17/06/2025
Le voci che ci abitano
Cresciamo scrivendo dentro di noi frasi che non abbiamo scelto.
A volte sono appena sussurrate, altre sono comandi incisi con forza:
“Sii perfetta.”
“Non fermarti.”
“Non sentire troppo.”
“Non deludere.”
“Non essere un peso.”
Sono frasi interiorizzate nei primi anni, quando il bisogno di essere amati ci ha spinto a rinunciare a parti vitali di noi per aderire a un’idea di accettabilità.
Berne le chiamava ingiunzioni: messaggi impliciti che modellano il nostro modo di stare al mondo.
Altri autori hanno parlato di falso Sé, di Ideale dell’Io, di copioni inconsci appresi per restare in relazione.
Queste voci diventano il nostro dialogo interno.
Ci parlano ogni giorno, guidano le scelte, definiscono il nostro valore.
Ma non sono la nostra verità.
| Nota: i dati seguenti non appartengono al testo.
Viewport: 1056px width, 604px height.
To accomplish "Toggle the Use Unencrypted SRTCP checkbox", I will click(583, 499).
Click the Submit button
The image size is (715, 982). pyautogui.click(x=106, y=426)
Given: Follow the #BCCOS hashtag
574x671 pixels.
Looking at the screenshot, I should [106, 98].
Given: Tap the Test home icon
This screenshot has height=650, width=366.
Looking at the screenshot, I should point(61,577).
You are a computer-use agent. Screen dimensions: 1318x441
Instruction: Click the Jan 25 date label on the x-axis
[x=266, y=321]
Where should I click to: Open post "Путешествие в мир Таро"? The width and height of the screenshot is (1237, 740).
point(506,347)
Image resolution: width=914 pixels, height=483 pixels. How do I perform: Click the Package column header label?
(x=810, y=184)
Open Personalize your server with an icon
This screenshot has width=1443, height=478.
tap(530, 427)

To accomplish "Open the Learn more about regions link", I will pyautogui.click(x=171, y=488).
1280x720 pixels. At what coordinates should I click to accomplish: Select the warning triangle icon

Sono adattamenti antichi.
Nel processo terapeutico, impariamo a riconoscerle.
A leggerle come appunti ricevuti, non come identità.
E piano piano, con un lavoro profondo, possiamo riscrivere il linguaggio con cui ci trattiamo: più autentico, più radicato, più vivo.
Quante delle parole che ti dici ogni giorno sono davvero tue?
E quale voce stai finalmente iniziando a disobbedire?